▶ _Task details_: Please repeat the records from the line containing "Zehnder radiátorok (63, 1702)" through the end of the records, swapping "csaptelepek" for "csaptelep" and leaving everything else unchanged.

▶ _Data in this exercise_:

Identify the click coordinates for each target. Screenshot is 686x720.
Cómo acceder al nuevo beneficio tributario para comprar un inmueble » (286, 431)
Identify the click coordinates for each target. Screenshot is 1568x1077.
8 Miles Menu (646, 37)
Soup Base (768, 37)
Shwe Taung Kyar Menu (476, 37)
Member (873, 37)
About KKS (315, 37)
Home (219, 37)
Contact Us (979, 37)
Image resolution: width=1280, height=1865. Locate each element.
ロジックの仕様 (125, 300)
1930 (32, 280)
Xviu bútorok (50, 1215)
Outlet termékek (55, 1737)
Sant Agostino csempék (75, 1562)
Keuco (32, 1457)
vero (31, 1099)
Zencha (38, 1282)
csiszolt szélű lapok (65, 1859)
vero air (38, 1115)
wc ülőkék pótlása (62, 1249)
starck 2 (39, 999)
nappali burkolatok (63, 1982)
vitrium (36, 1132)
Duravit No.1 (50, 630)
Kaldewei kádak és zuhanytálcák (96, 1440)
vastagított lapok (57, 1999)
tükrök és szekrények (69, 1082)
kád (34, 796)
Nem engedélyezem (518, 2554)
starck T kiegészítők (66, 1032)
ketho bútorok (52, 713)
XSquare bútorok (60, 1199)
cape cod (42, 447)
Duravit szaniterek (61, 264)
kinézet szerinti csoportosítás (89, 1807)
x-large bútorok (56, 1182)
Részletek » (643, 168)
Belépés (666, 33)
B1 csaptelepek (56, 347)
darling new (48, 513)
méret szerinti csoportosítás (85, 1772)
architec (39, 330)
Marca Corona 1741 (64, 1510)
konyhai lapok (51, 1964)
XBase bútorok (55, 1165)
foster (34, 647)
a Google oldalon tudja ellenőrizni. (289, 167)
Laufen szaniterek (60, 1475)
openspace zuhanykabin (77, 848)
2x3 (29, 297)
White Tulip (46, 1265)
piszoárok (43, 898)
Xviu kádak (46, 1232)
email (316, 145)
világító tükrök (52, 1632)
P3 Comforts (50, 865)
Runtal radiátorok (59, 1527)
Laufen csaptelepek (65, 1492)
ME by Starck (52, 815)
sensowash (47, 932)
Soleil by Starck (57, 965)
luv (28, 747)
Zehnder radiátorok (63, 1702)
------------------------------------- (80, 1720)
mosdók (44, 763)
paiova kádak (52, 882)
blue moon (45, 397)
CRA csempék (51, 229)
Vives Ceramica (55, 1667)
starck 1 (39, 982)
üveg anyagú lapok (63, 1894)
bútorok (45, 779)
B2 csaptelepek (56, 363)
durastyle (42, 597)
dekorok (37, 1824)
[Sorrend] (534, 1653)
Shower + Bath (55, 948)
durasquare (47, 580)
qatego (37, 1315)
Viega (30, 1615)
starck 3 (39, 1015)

▶ _Exercise answer_:
Zehnder radiátorok (63, 1702)
------------------------------------- (80, 1720)
mosdók (44, 763)
paiova kádak (52, 882)
blue moon (45, 397)
CRA csempék (51, 229)
Vives Ceramica (55, 1667)
starck 1 (39, 982)
üveg anyagú lapok (63, 1894)
bútorok (45, 779)
B2 csaptelep (56, 363)
durastyle (42, 597)
dekorok (37, 1824)
[Sorrend] (534, 1653)
Shower + Bath (55, 948)
durasquare (47, 580)
qatego (37, 1315)
Viega (30, 1615)
starck 3 (39, 1015)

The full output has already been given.